● **THE REQUEST**:
Reproduce the material below, substituting "screen capture" for every occurrence of "screenshot" and leaving everything else unchanged. Omit the pictures from your answer.

● **EXERCISE INPUTS**:
-- Begin --

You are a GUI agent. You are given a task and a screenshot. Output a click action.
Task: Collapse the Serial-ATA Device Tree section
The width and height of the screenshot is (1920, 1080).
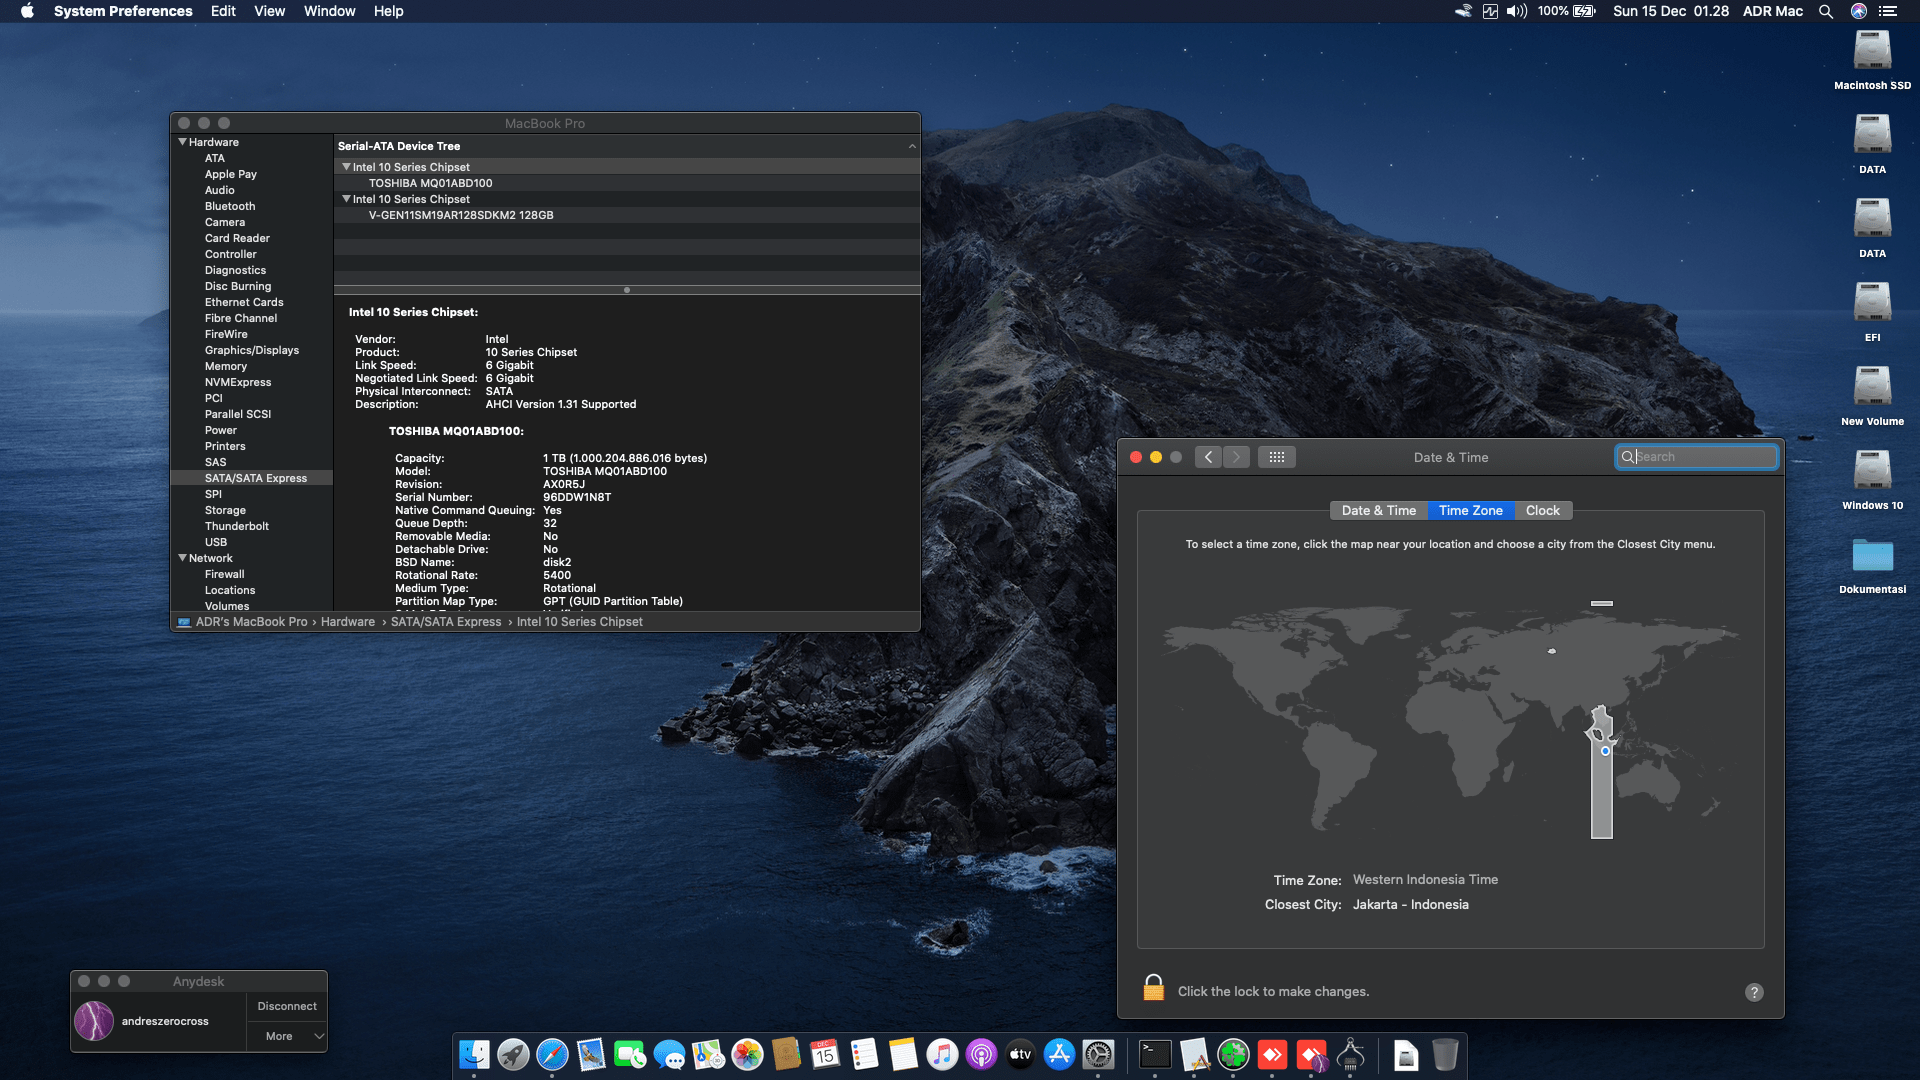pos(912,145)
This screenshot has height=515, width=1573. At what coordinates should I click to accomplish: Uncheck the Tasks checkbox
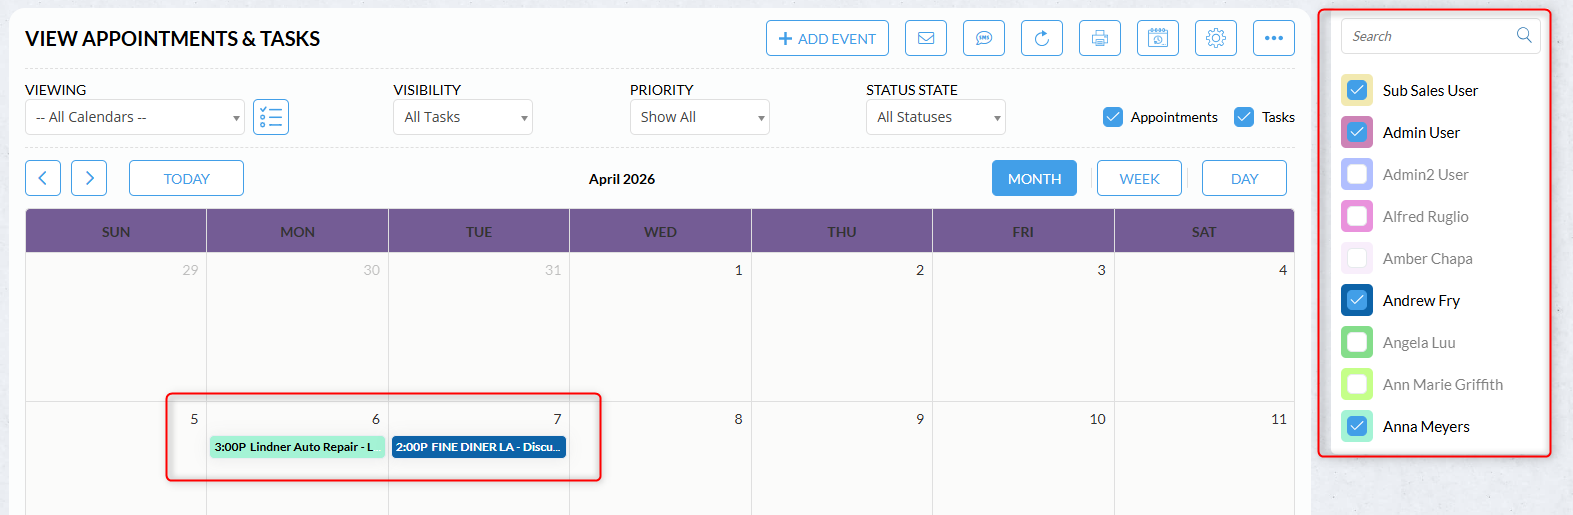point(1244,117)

-- End --

● **OUTPUT BELOW**:
You are a GUI agent. You are given a task and a screen capture. Output a click action.
Task: Collapse the Serial-ATA Device Tree section
The width and height of the screen capture is (1920, 1080).
pos(912,145)
This screen capture has height=515, width=1573. At what coordinates should I click to accomplish: Uncheck the Tasks checkbox
point(1244,117)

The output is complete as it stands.